The tax, which was first introduced by State Senator Brad Hoylman in 2014, aims to levy an annual fee on those who own pricey second homes in New York valued at $5 million or higher and would be part of the state budget for the fiscal year that starts on April 1.
If enacted, the tax would have the largest impact on a small amount of houses, condos, and co-ops valued at $25 million or more. These properties could see a roughly 46 percent drop in value, while those worth between $20 million and $25 million could see a 26 percent dip, according to the WSJ’s analysis that calculated the tax burden owners could face under the bill for the next 30 years.
Billionaire Ken Griffin’s purchase of a $238 million Central Park South penthouse has given new life to the formerly stalled legislation pushing the annual fee. It has gained steam with state lawmakers—Gov. Andrew Cuomo chiefly among them—and city officials such as Comptroller Scott Stringer and a handful of City Council members who say it will raise funds to repair the crumbling subway system and other crucial needs.
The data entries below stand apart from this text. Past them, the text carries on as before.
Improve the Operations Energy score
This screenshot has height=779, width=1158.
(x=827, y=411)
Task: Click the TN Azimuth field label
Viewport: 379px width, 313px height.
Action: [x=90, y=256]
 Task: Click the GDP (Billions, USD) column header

“It is not unreasonable to ask those who can afford to buy a $238 million second home in New York to pay a little more to keep our subways and schools running,” Hoylman said in a statement after the tax was included in the state’s budget resolution.
But the real estate industry is staunchly opposed to the tariff and is rigorously lobbying against the bill in favor of a one-time transfer tax that would be imposed on high-priced apartments, the WSJ reports.
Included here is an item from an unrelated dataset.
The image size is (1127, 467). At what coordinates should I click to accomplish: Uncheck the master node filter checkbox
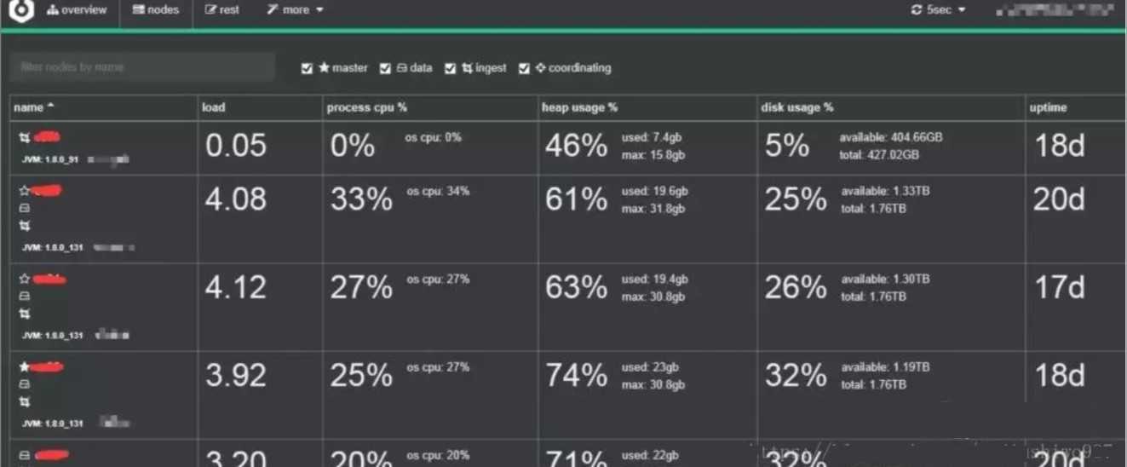coord(308,68)
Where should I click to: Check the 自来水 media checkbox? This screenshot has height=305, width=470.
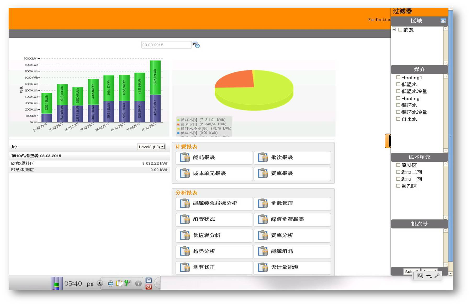coord(398,119)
Analysis by the paper found that the tax would drum up a total $471 million annually—less than Stringer’s estimate of $650 million but more than the $372 million figure claimed by the real estate industry. Half of that number would come from 280 homes valued at $25 million or more—24 co-ops, 40 houses, and 218 condominiums—while 923 property owners with apartments valued under $6 million would hand over $2.1 million per a year, according to the WSJ.
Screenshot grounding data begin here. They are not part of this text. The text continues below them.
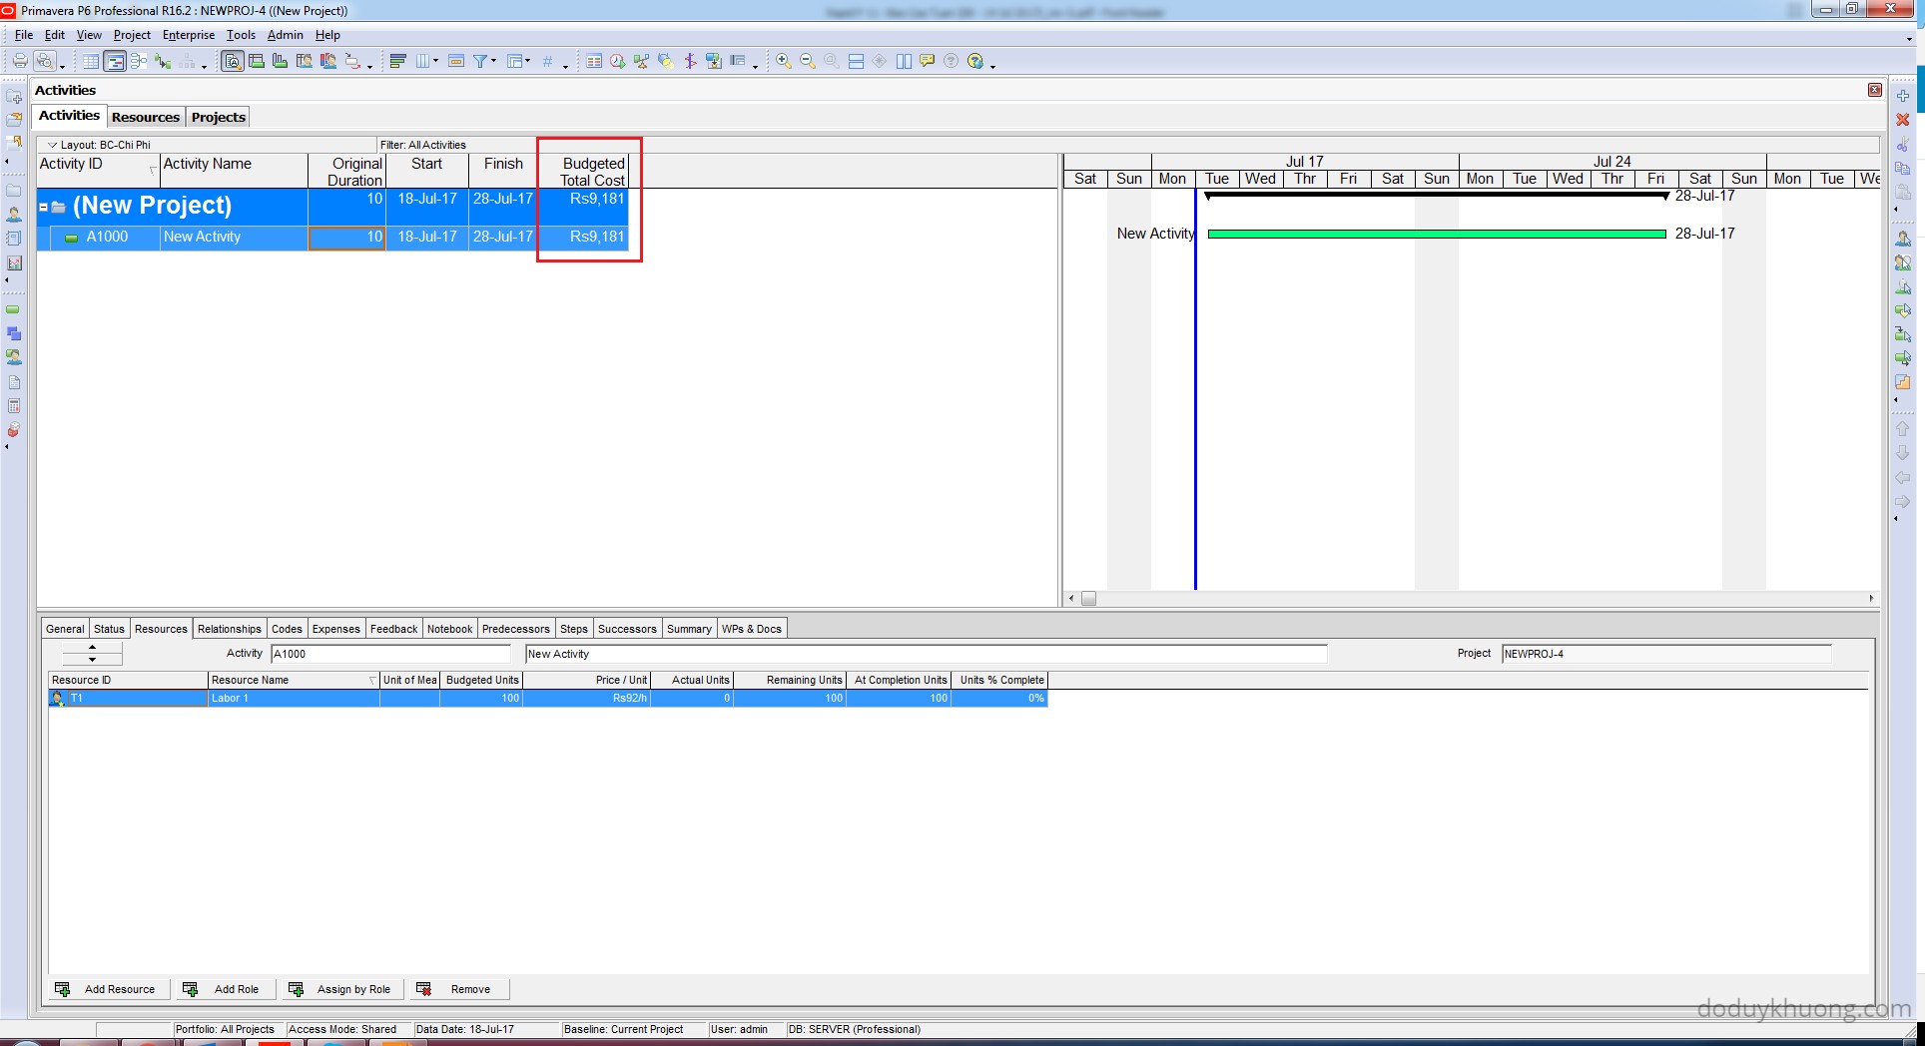Open Resources view from left sidebar person icon
This screenshot has height=1046, width=1925.
tap(14, 215)
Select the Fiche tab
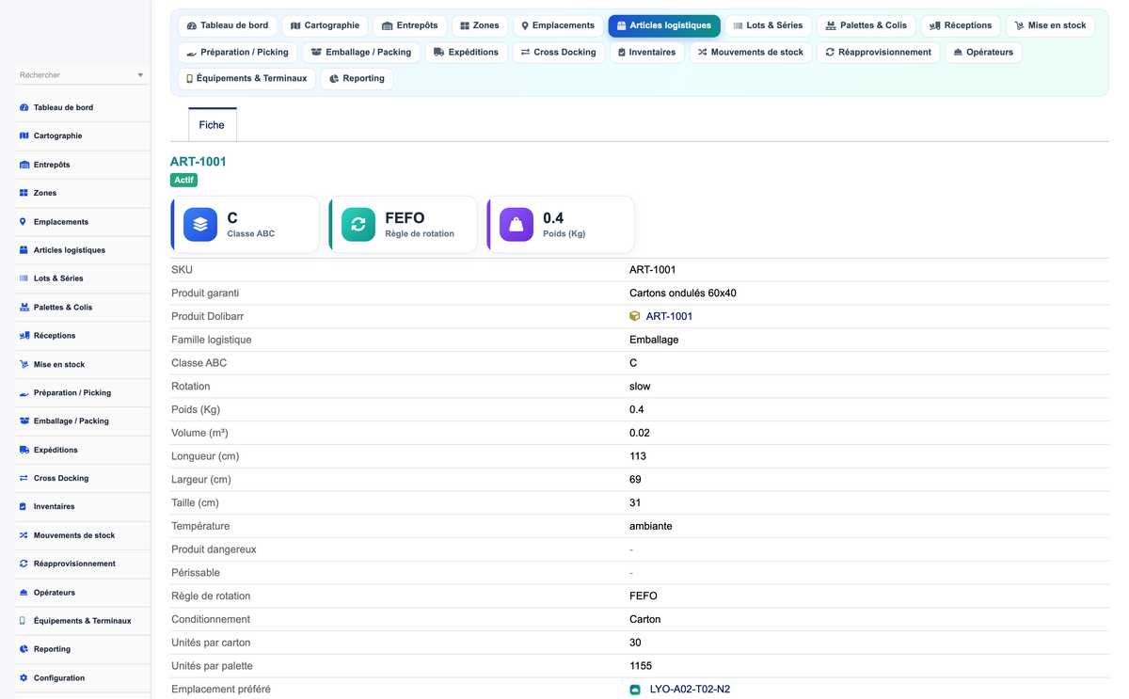The image size is (1129, 699). point(212,124)
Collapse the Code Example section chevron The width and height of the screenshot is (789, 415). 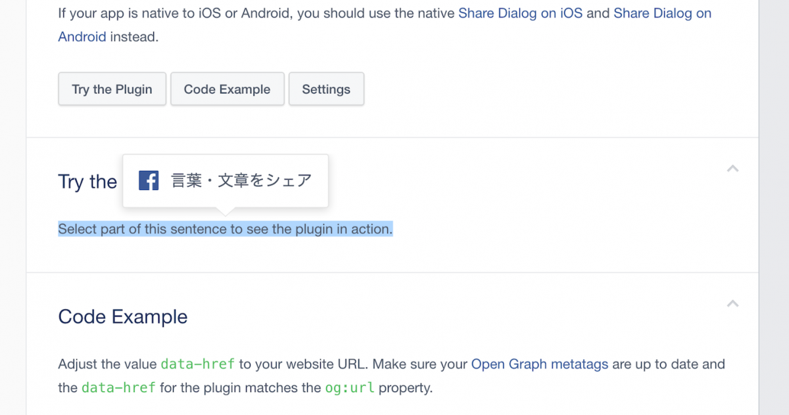click(732, 303)
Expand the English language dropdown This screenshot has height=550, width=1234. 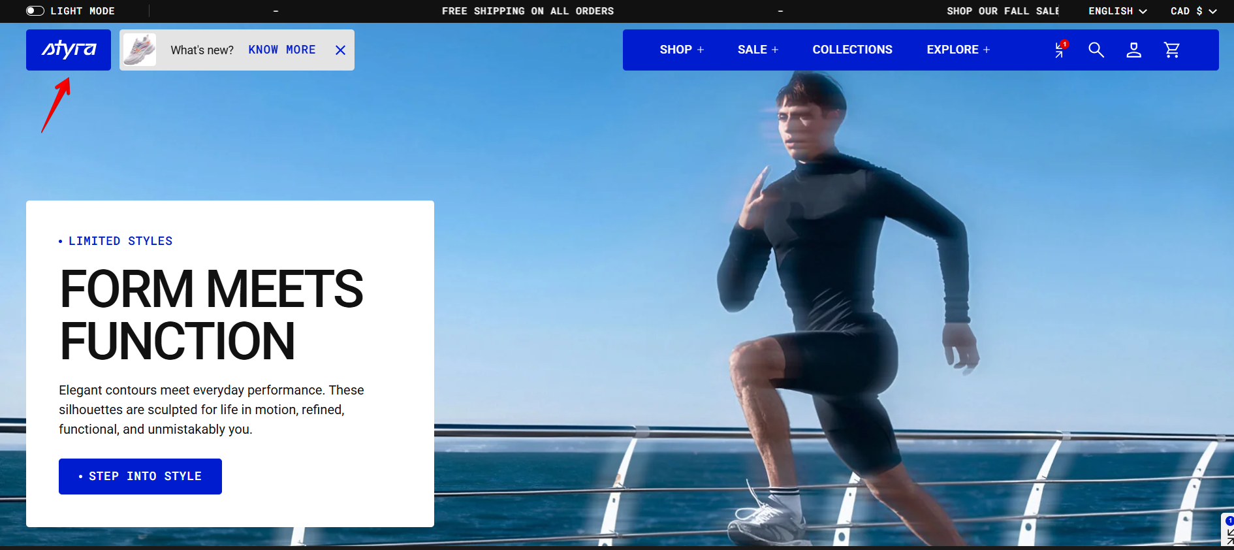[1117, 11]
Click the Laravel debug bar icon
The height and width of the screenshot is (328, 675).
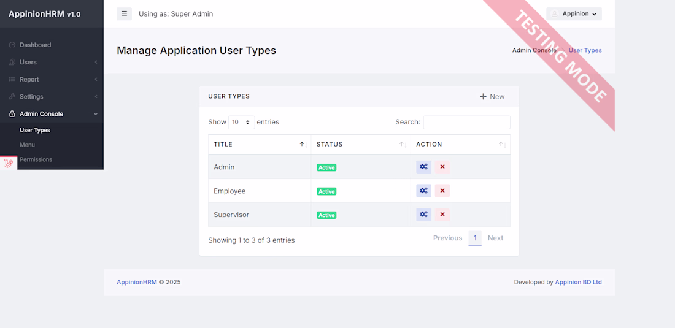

An owner of a multimillion-dollar apartment that would be subject to the tax told the paper that the levy would have cataclysmic impacts on New York City’s luxury real estate market and scare off those looking to make long-term investments.
“The tax is a disaster,” the owner told the WSJ. “If you actually put the tax in place, you would massively reduce the value of real estate.” That’s a concern shared by the Citizens Budget Commission, a fiscal watchdog group, which in a recent blog post called the pied-à-terre tax a sort of misguided shortcut to property tax reform.
The group called the proposal “appealing but problematic” and stressed that “a pied-à-terre tax is not a substitute for real property tax reform that increases equity.”
“Lawmakers should seriously consider lower tax rates that will do less harm to the attractiveness of New York City,” the CBC wrote.